Lethal droughts and floods, he said, are wreaking havoc in communities from Pakistan to the Horn of Africa, while the war in Ukraine has turned a part of Europe into a battlefield. In fact, a deepening climate crisis has affected all parts of the world.

According to Swiss Re, a Zurich-based company which acts as an insurer for insures, “Hurricane Ian [in the US] and other extreme weather events such as the winter storms in Europe, floods in Australia and South Africa as well as hailstorms in France and in the United States resulted in an estimated $ 115 billion of natural catastrophe insured losses this year to date.” Another $ 7 billion of insured losses came from man-made disasters — mainly the war in Ukraine.

Pakistan with less than one percent contribution to global greenhouse emissions has regularly been experiencing extreme weather events for well over a decade. Last June, unprecedented floods hit vast swathes of the country, affecting 33 million people. 1800 lives were perished while crops, livestock, houses, roads and bridge and healthcare facilities were washed away causing a loss of $30 billion.

And yet the UN flash appeal of $ 816 million — revised from an initial appeal of $ 160 million — drew a lukewarm response from developed countries, attributed at the time to aid fatigue. Now that they are distracted by the war in Ukraine that has created a cost of living crisis in most Western countries, they are likely to ignore, at least in large part, the UN’s latest call for its humanitarian assistance programme.
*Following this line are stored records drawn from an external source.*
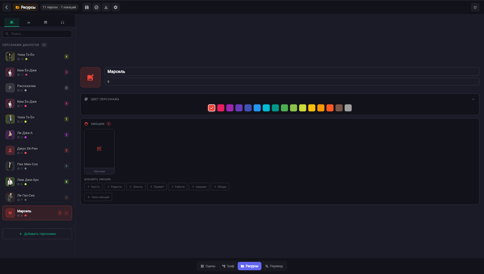
Task: Open settings gear in top toolbar
Action: click(116, 7)
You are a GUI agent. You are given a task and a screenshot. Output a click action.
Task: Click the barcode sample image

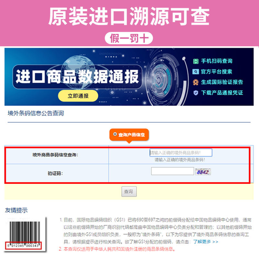pos(25,235)
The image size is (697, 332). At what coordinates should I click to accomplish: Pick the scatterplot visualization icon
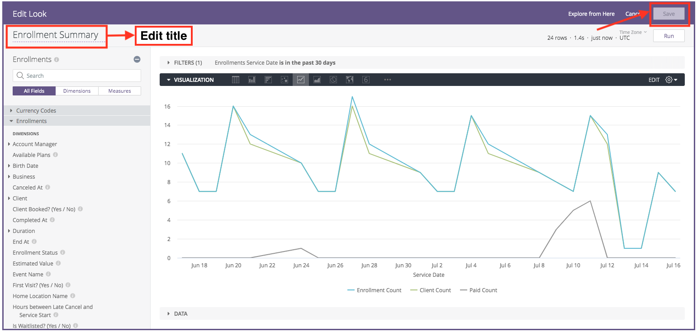coord(284,80)
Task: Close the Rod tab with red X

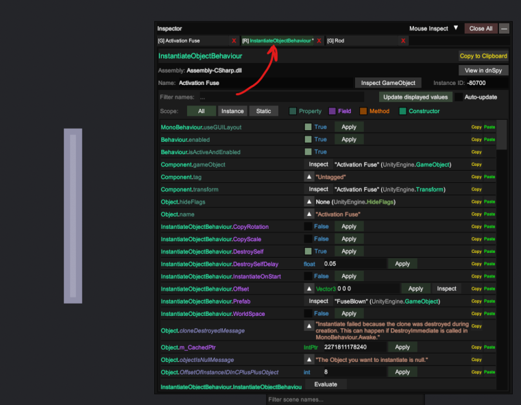Action: (403, 41)
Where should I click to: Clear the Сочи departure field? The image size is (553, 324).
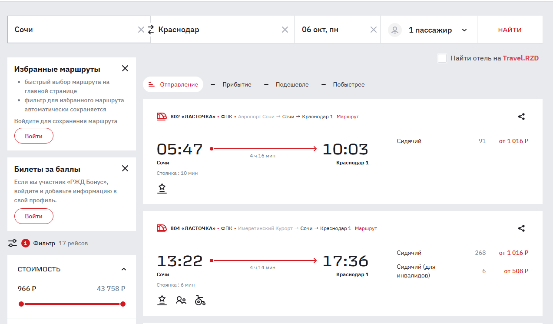coord(141,30)
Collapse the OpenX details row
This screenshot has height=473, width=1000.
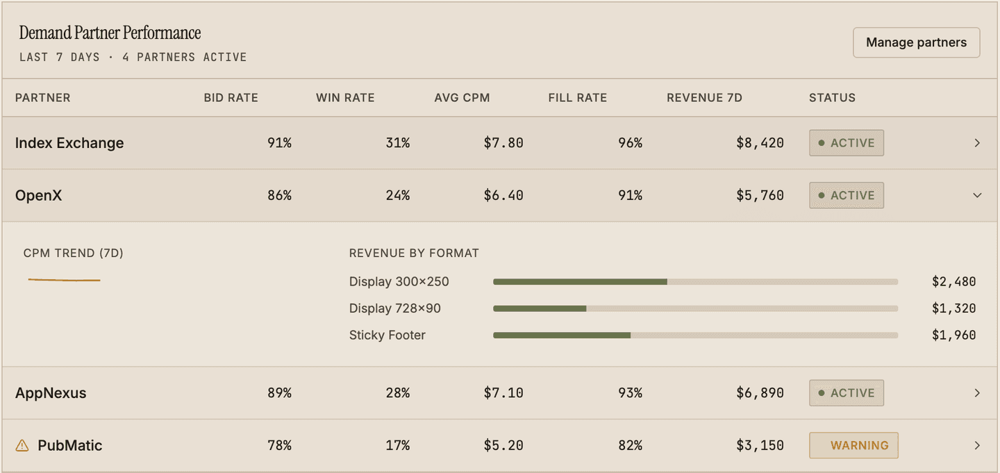pyautogui.click(x=977, y=195)
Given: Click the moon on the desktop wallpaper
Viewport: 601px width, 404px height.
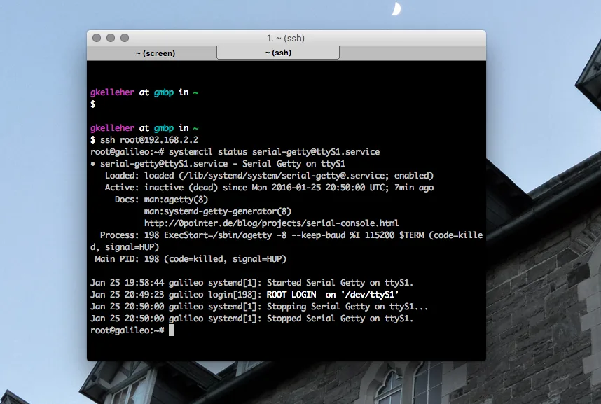Looking at the screenshot, I should click(397, 9).
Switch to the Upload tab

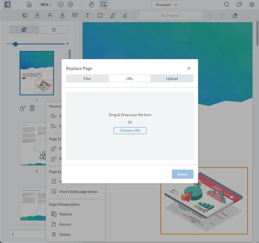pyautogui.click(x=172, y=78)
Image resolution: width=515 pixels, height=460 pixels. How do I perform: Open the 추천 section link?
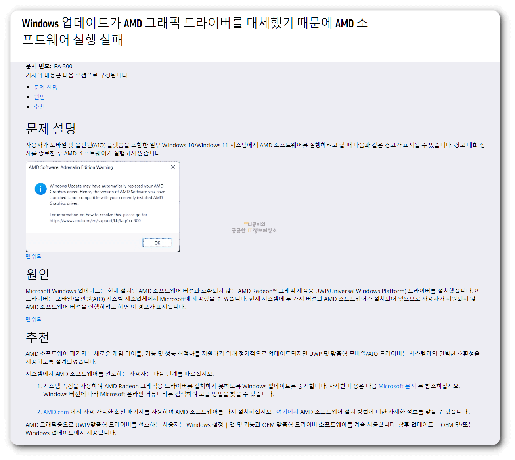pos(39,107)
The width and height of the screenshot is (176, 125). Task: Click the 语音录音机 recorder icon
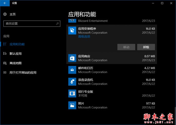(72, 82)
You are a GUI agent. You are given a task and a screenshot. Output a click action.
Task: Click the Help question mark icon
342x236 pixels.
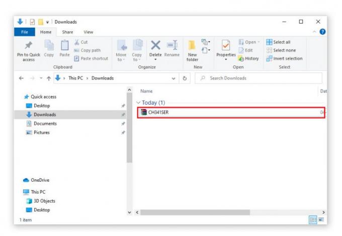click(322, 32)
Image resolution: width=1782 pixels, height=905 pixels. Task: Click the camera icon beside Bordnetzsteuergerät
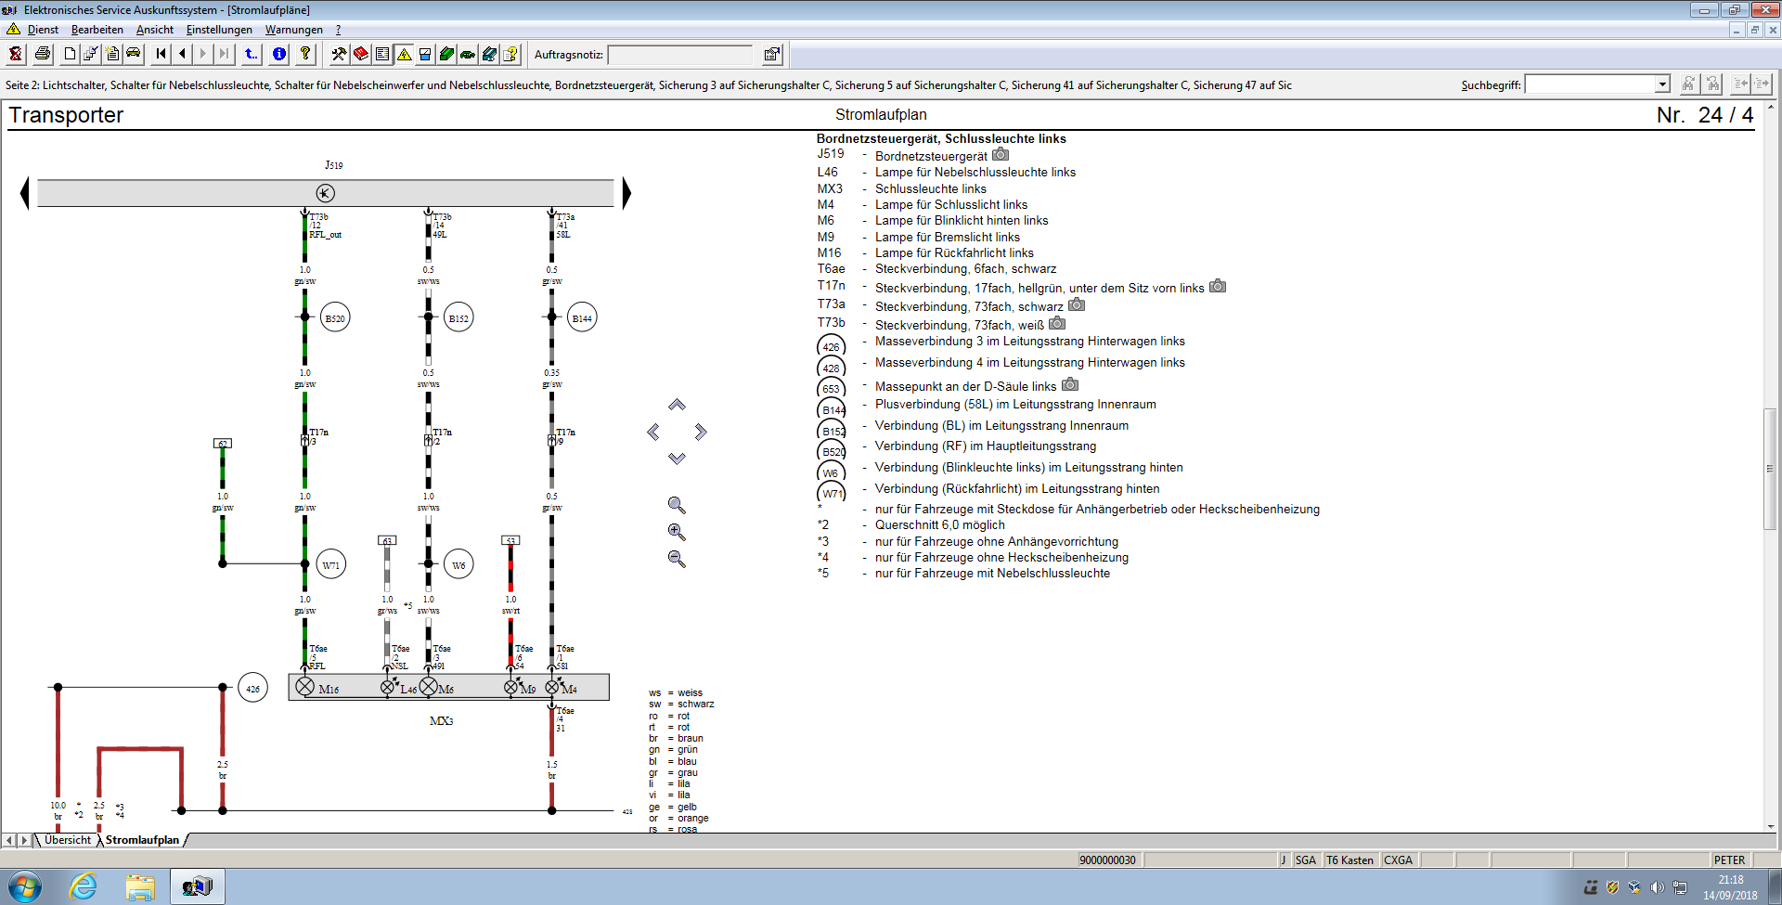click(1001, 155)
Notably, at the recent COP27 meeting in Sharm el-Shaikh tall promises were made to keep the global temperatures at less than 1.5C below the pre-industrial levels by opting for green energy policies and helping the most affected countries with mitigation and adaptation assistance. But commitments made to help countries like Pakistan, bearing the brunt of what the developed nations have been doing, remain mere commitments. In his address on Thursday at a special event in Islamabad on “COP 27 and Beyond: Pakistan’s Resilience Challenge”, Prime Minister Shehbaz Sharif reminded them of the need of implementing the loss and damages agreement reach at the COP27 moot.

There, of course, is a realisation that we all are in this together, and need to deal with global warming before it is too late. However, Western counties’ involvement in the Ukraine war has exacted a cost far beyond their calculations. In a statement issued last September, the Organisation for Economic Cooperation and Development — an inter-governmental body with 38 member countries — warned that the conflict in Ukraine will cost the global economy $ 2.8 trillion in lost output by the end of next year — and even more if a severe winter leads to energy rationing in Europe.

Then there are some $ 53 billion the US alone provided that country in military supplies and civil aid by May of this year, and much more in the following months. It can only be hoped that good sense will soon prevail, and all involved will work towards a negotiated settlement.

Some of the money going into that destructive project ought to be spent on making the world livable for the present and future generations.